[Data items]
------------
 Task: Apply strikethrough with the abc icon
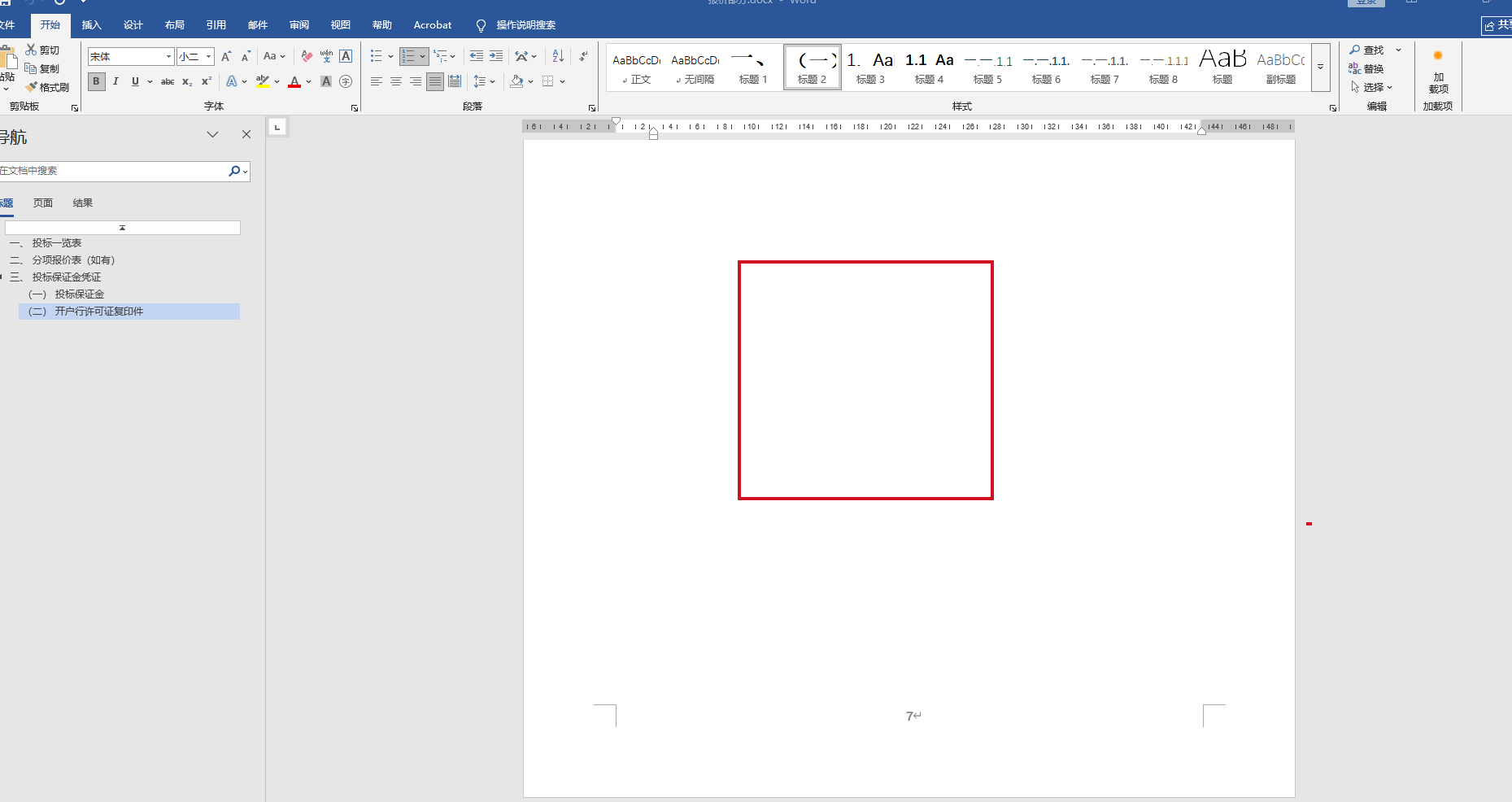pos(168,81)
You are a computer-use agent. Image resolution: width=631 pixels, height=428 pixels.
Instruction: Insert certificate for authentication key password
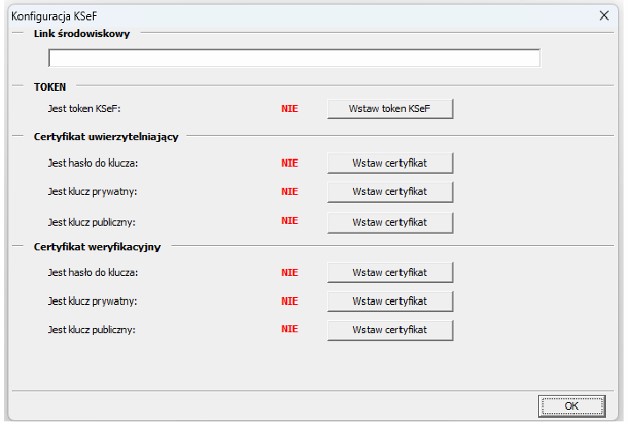tap(390, 162)
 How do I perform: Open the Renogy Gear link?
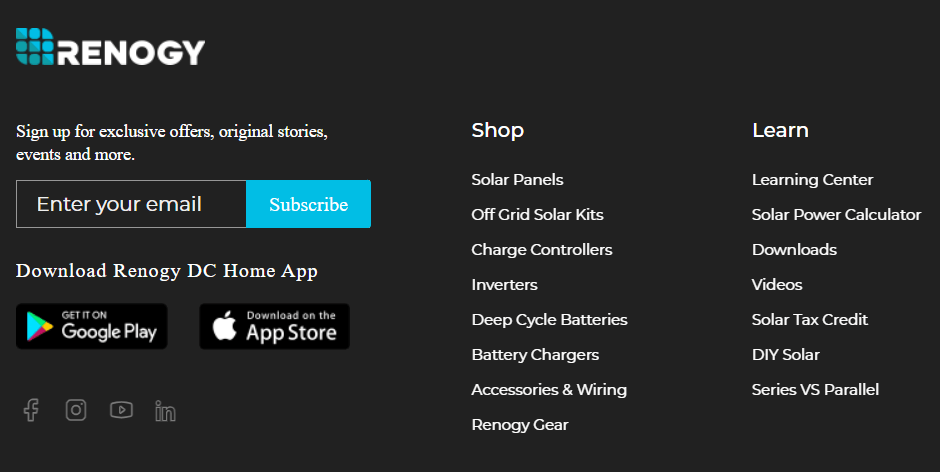(520, 425)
------------
Written instruction: Recast the data items as a Markdown table with the columns "Row" and "Line," giving each line its own numbered row and skipping blank lines. Leave the pictures out of the table.

Solution to this exercise:
| Row | Line |
|---|---|
| 1 |  Task: Apply strikethrough with the abc icon |
| 2 | pos(168,81) |
| 3 | You are a computer-use agent. Image resolution: width=631 pixels, height=428 pixels. |
| 4 | Instruction: Insert certificate for authentication key password |
| 5 | tap(390, 162) |
| 6 |  How do I perform: Open the Renogy Gear link? |
| 7 | (520, 425) |